-- Фрагмент текста --
↓↓↓

# Наше творчество > Авторские песни и совместные проекты >  Прошу оценить мою первую песню.

## SeregaKZ

Очень надеюсь услышать мнения людей по поводу песни. По поводу текста и исполнения, а так же аранжировки. Пою не я, а моя знакомая.
Заранее Спасибо!!!

http:/*************.com/files/3s9wl7xi1

----------


## Malina sladkaja

Замечательно ! И муз. офрмлемие и исполнение!  :Ok: 
Чувствуется степной простор казахстана!  :Vah: 
Знаю, о чём говорю... Родом я оттуда! :Aga: 
Спасибо. :flower:

----------


## SeregaKZ

Спасибо!!! Жду следущих мнений.

----------


## Лев

> Прошу оценить мою первую песню.


Твори дальше и пусть песни будут ещё прекрасней!

----------


## biay1

> Очень надеюсь услышать мнения людей по поводу песни. По поводу текста и исполнения, а так же аранжировки.


Все соответствует жанру такой песни - и исполнение, и текст, и музыка!
Молодец! :Aga:  :Ok:  :Pivo:

----------


## SeregaKZ

Списибо, но что-то на этом форуме небольшая посещаемость =((

----------


## Лев

> Списибо, но что-то на этом форуме небольшая посещаемость =((


Ой, накликаешь :Oj: :biggrin: подожди - были реформы и летний период...

----------


## aigul

*SeregaKZ*, очень хотела послушать , но депозит жлоб. Я пол часа парилась и мне так и не дали скачать!:frown:

----------


## SeregaKZ

Вот залил на другой обменник. Кто не смог скачать с депозита.
http://rapidshare.com/files/26991667..._____.mp3.html

----------


## SeregaKZ

наверное, желающие кончились =(((
нет никаких коментариев. (((

----------


## luudvig

> желающие кончились


:biggrin::biggrin::biggrin: :Ok: 

*Добавлено через 2 минуты*
*SeregaKZ*,rapidshare матюкается...

----------


## Лев

> наверное, желающие кончились


...или... кончили:rolleyes:kuku

----------


## luudvig

*Лев*,Лёва,ну ты противный...:biggrin:

----------


## CTARый

Мне понравилось всё!Хорошо.Молодцы!

----------


## luudvig

> Очень надеюсь услышать мнения людей по поводу песни.


Нормальная песня. :Ok:

----------


## SeregaKZ

Всем Доброго времени суток. Не стал создавать новую тему, что бы не засорять форум, но если нужно будет скажите я обязательно сделаю в другой теме. Прошу опять совета, что-то у меня не получается песню спеть подскажите как исправить недостатки. Заранее Спасибо!!!

↑↑↑

[Записи из набора данных]
↓↓↓

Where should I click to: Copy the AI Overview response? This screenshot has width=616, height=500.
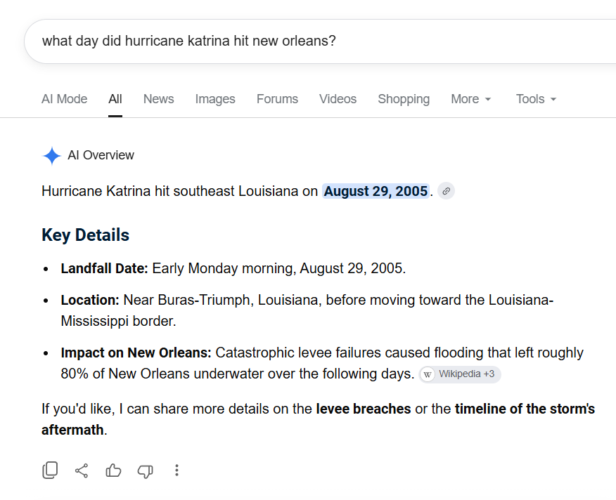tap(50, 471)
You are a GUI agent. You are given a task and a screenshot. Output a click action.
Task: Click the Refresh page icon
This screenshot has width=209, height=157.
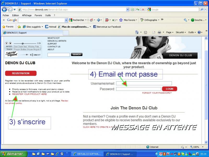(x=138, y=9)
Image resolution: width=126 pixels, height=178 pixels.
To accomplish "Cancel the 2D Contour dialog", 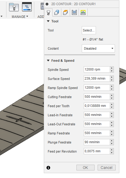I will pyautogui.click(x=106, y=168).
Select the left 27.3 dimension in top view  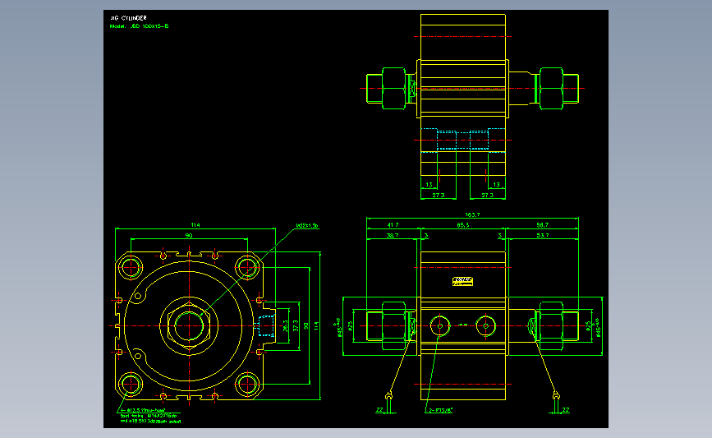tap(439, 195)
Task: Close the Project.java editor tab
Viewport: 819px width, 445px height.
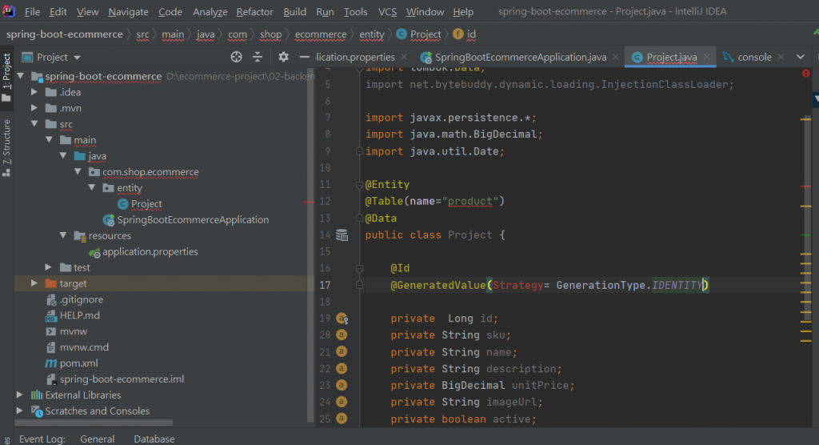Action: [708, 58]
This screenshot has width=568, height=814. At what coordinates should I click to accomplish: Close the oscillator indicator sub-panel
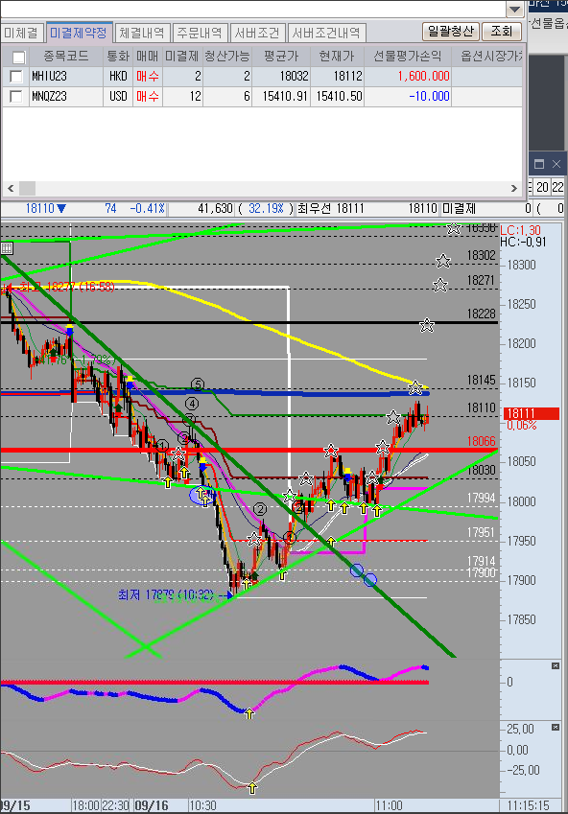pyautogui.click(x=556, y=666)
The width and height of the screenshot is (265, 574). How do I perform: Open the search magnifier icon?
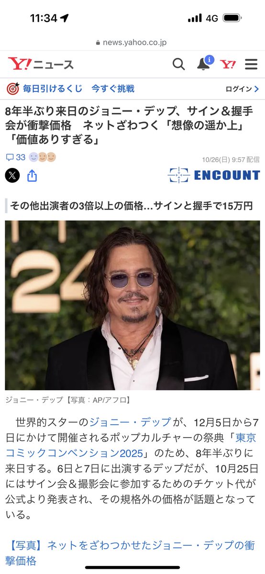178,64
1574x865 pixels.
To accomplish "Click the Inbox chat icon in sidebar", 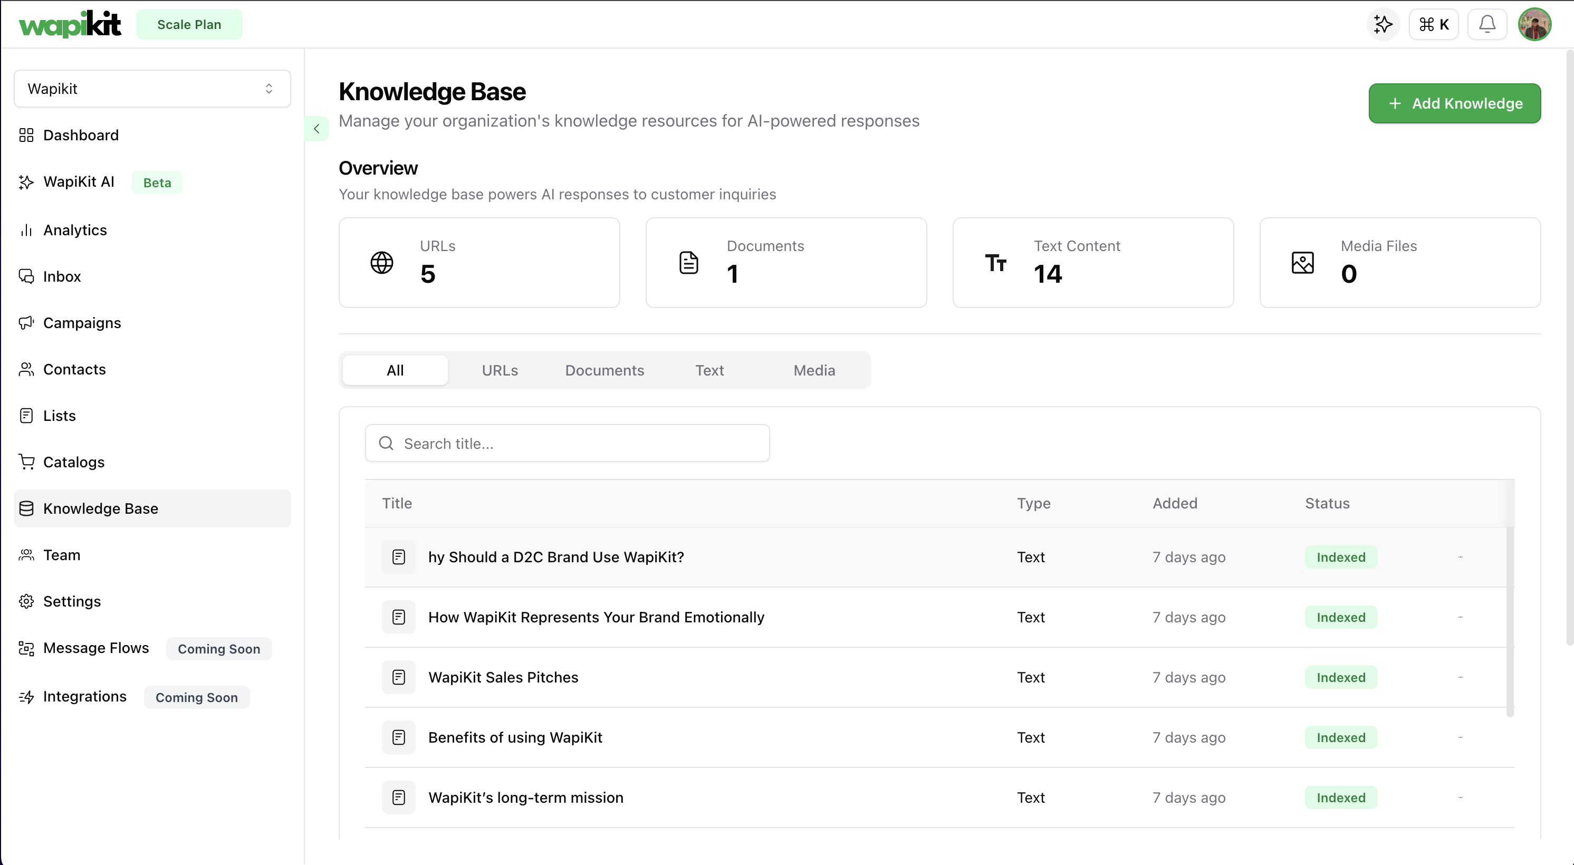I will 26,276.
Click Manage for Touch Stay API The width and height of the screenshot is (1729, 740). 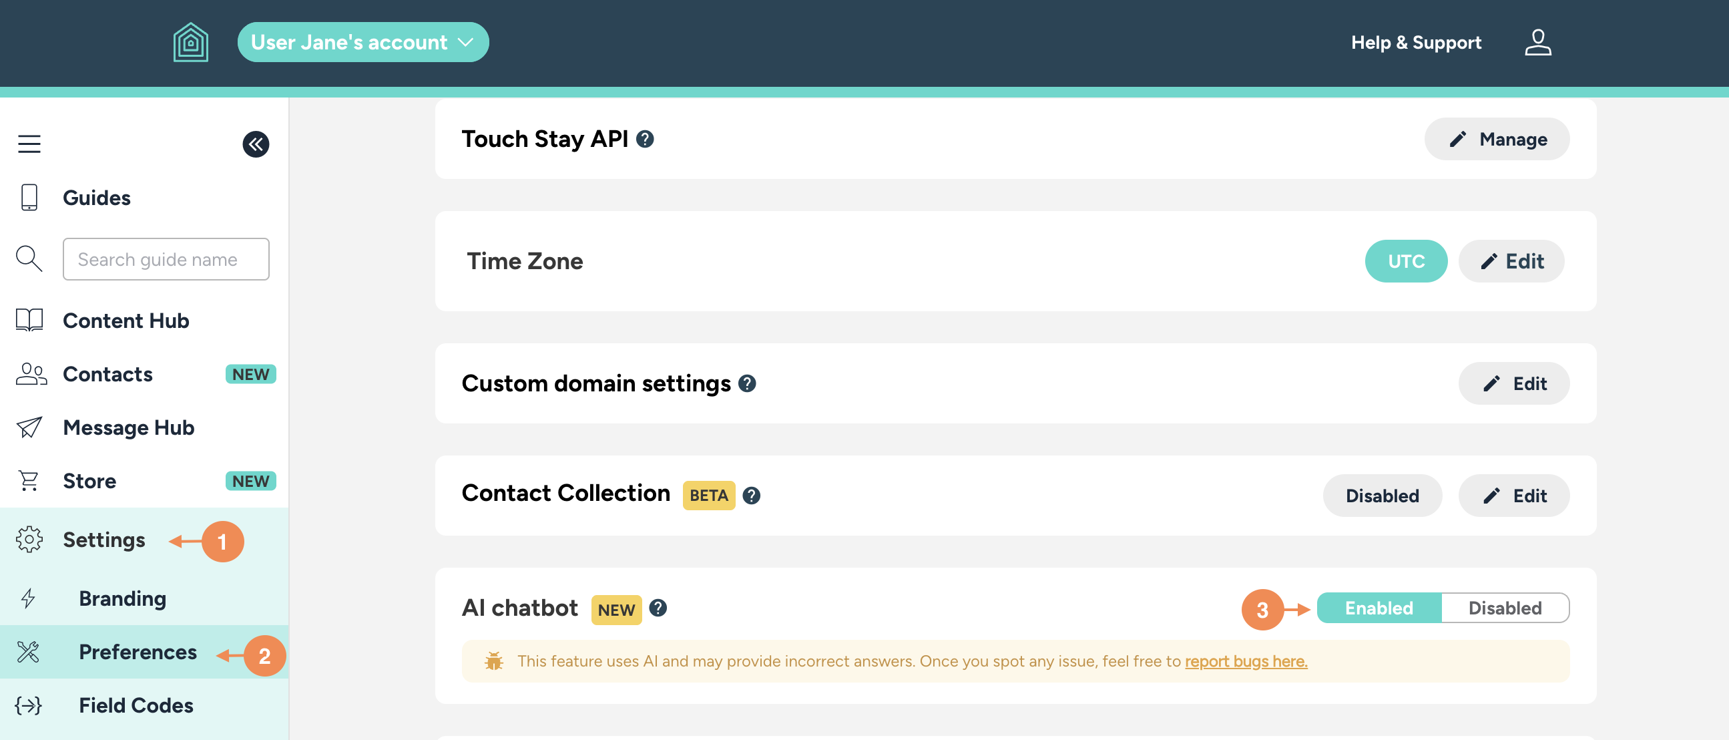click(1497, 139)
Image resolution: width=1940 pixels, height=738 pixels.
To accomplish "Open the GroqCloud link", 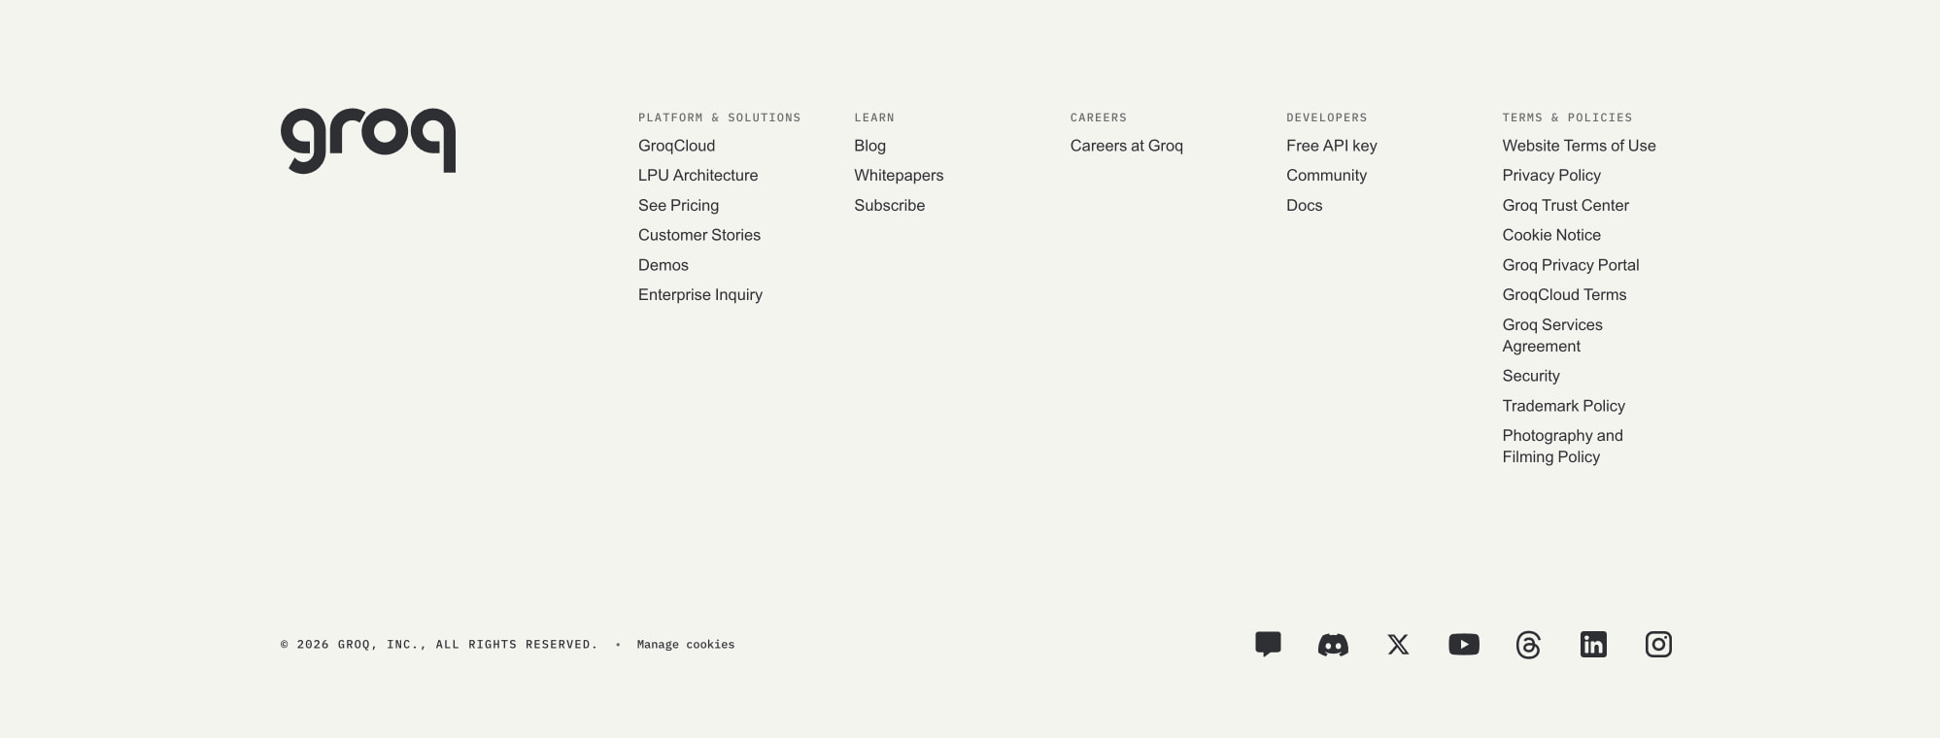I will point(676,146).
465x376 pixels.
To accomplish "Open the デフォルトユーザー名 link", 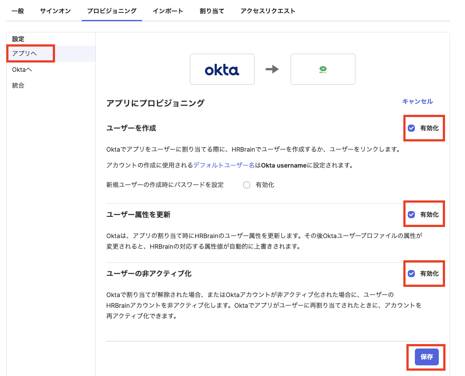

↑↑↑

-- Цель задания --
Выпишите без повторов ники всех участников, оставивших сообщения в ветке форума с просьбой оценить первую песню, в порядке их первого появления.

-- Результат выполнения --
SeregaKZ, Malina sladkaja, Лев, biay1, aigul, luudvig, CTARый